Geçtiğimiz on yılda, ‘Hindistan’da Yap’ 27 sektörü kapsayacak şekilde genişledi, önemli başarılar sağladı ve Hindistan’ın küresel üretim ortamındaki konumunu güçlendirdi.
İlerideki Yol
Üç renkli dalgalar yükseldikçe, Hindistan’ın vatandaşları ve küresel Hint diasporası ile derinden rezonansa girerek sürdürülebilir ve müreffeh bir geleceğe yönelik özlemlerini de sembolize ediyor. Bu gurur ve iyimserlik duygusu, özellikle otomotiv gibi dönüştürücü sektörlerde etkili işbirlikleri potansiyelinin altını çiziyor. Hindistan ve BAE, yalnızca kendi otomotiv sektörlerinde büyümeyi teşvik etmekle kalmaz, aynı zamanda küresel inovasyon ve sürdürülebilirlik hedeflerine de önemli ölçüde katkıda bulunabilir.
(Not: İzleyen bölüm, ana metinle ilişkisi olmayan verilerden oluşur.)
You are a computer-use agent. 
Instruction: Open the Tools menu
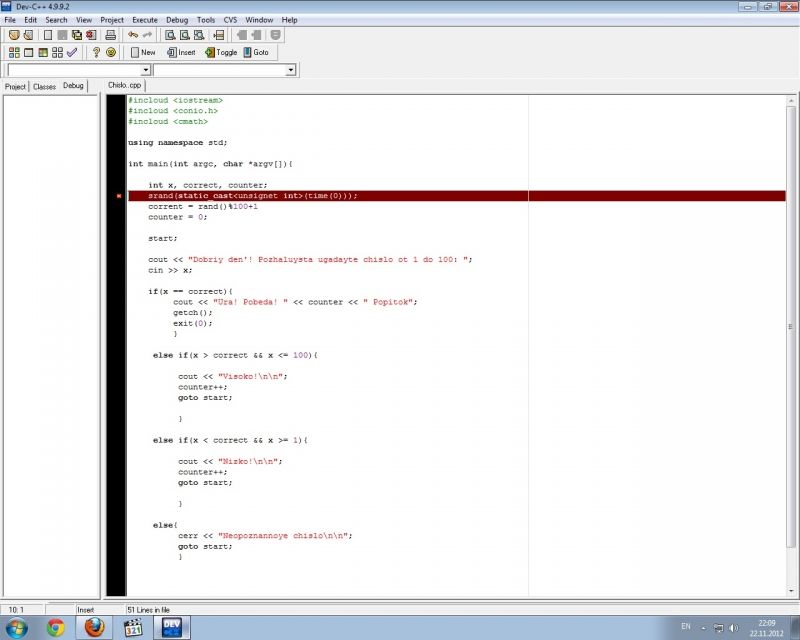coord(205,20)
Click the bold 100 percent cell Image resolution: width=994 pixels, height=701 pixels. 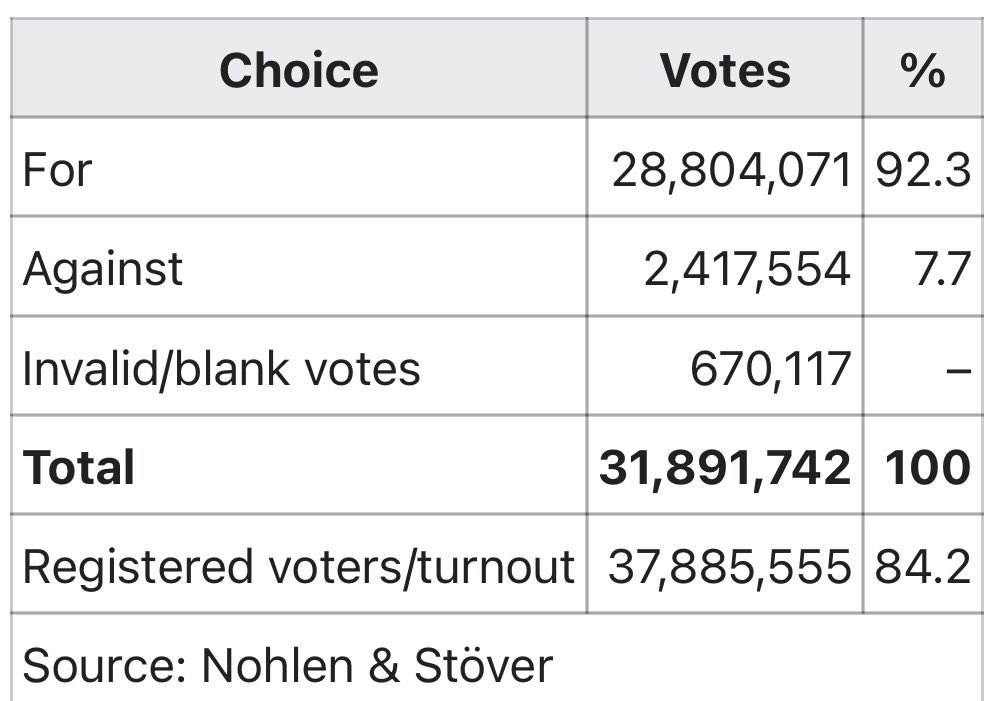926,467
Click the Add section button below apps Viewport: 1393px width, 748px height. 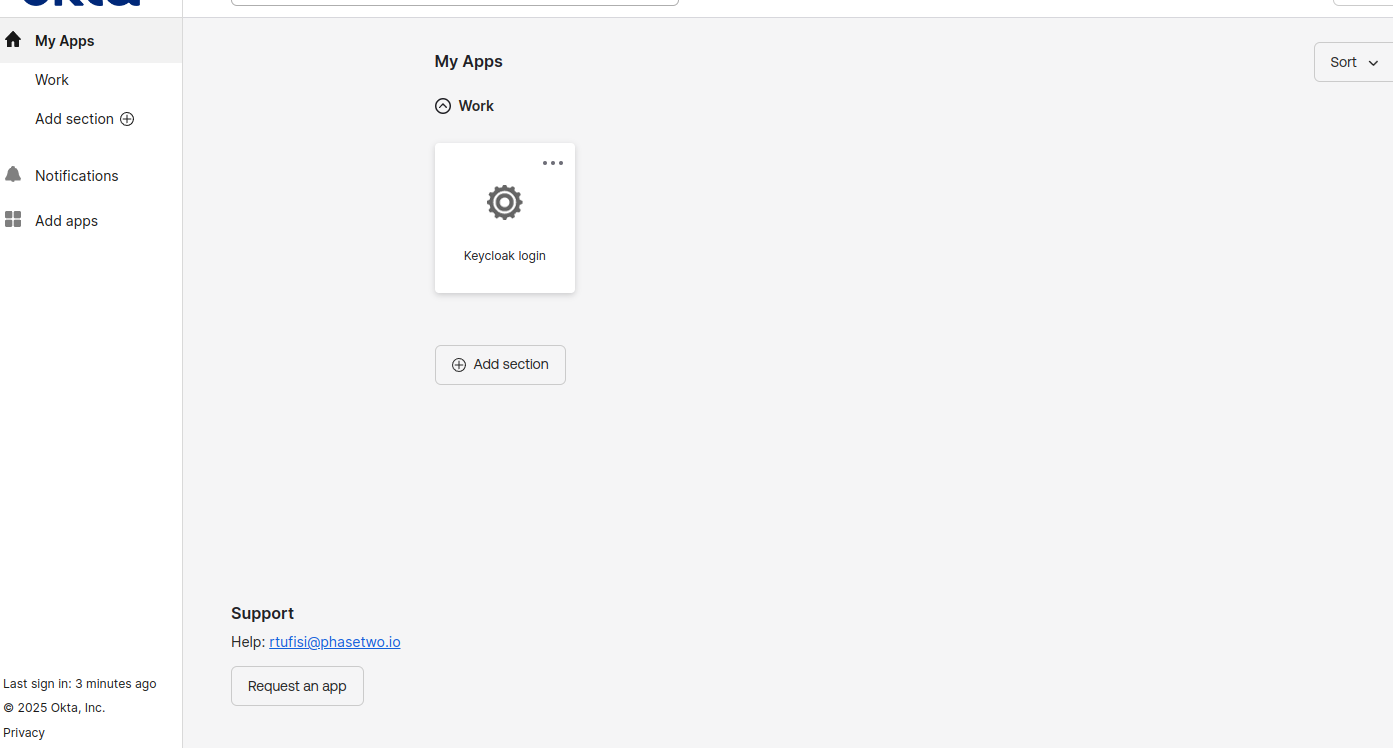(500, 365)
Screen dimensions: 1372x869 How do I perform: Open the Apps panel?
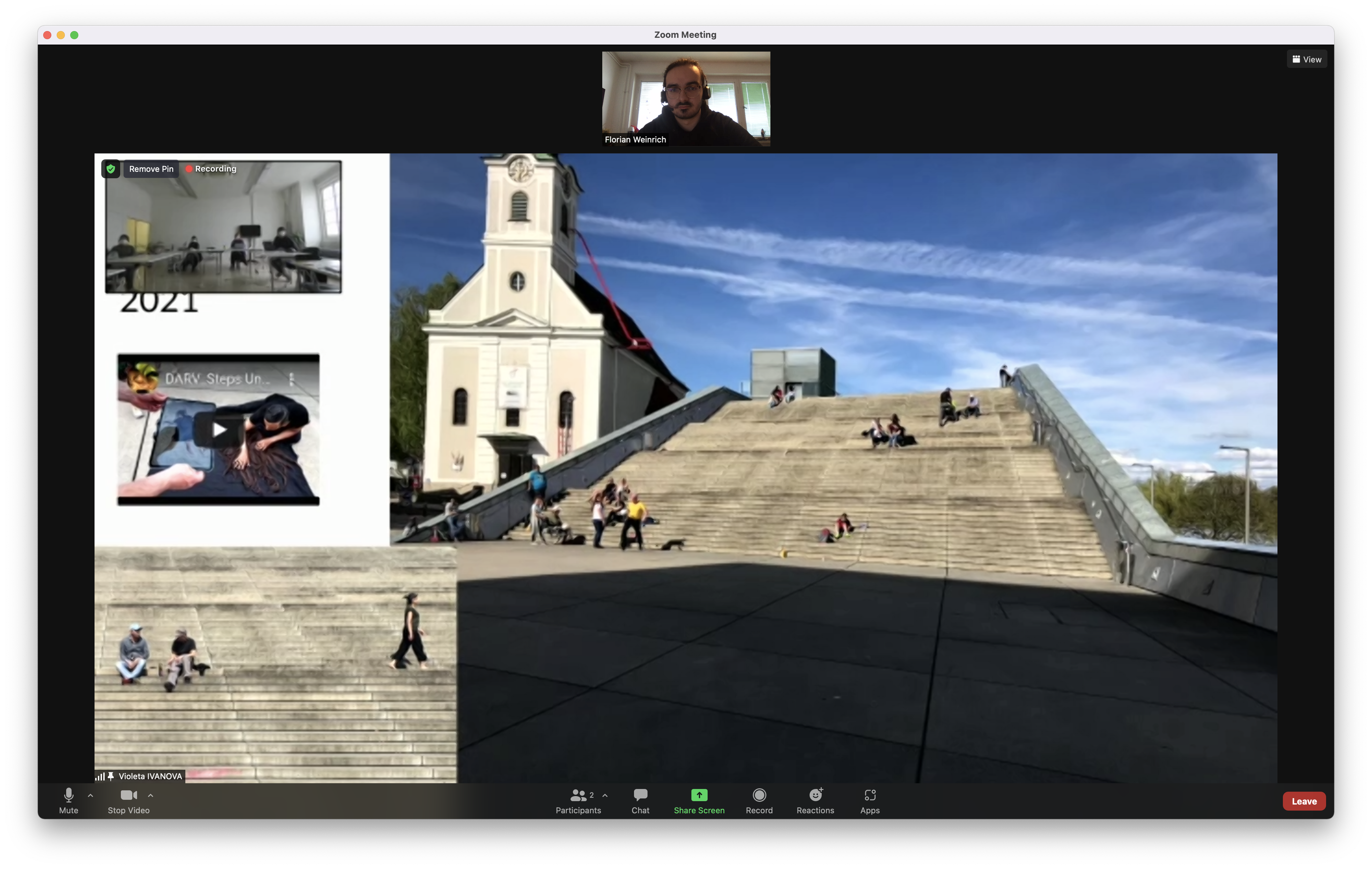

Elektrikli araçlara (ev’ler) yönelik dünya çapındaki değişim, akü teknolojisi, şarj altyapısı ve sürdürülebilir enerji çözümlerinde ortak girişimler için kazançlı bir fırsat sunuyor. Yapay zeka, telematik ve ıot’nin entegrasyonu, teknoloji işbirlikleri için fırsatlar yaratıyor. Karbon emisyonlarını azaltmaya küresel önem veren Hindistan ve BAE, hidrojen yakıt hücreleri gibi çevre dostu otomotiv çözümlerini ortaklaşa geliştirebilir.
BAE’de yaşayan bir gurbetçi-Hintli olarak, bu iki büyük ulus arasındaki bağların güçlenmesine tanık olmaktan büyük gurur duyuyorum. Birlikte, inovasyon, sürdürülebilirlik ve ortak refahın geleceğini inşa edelim.
Jai Hind!
nazeer Veliyil, BorgRollsWarner (UK) Limited’in CEO’sudur.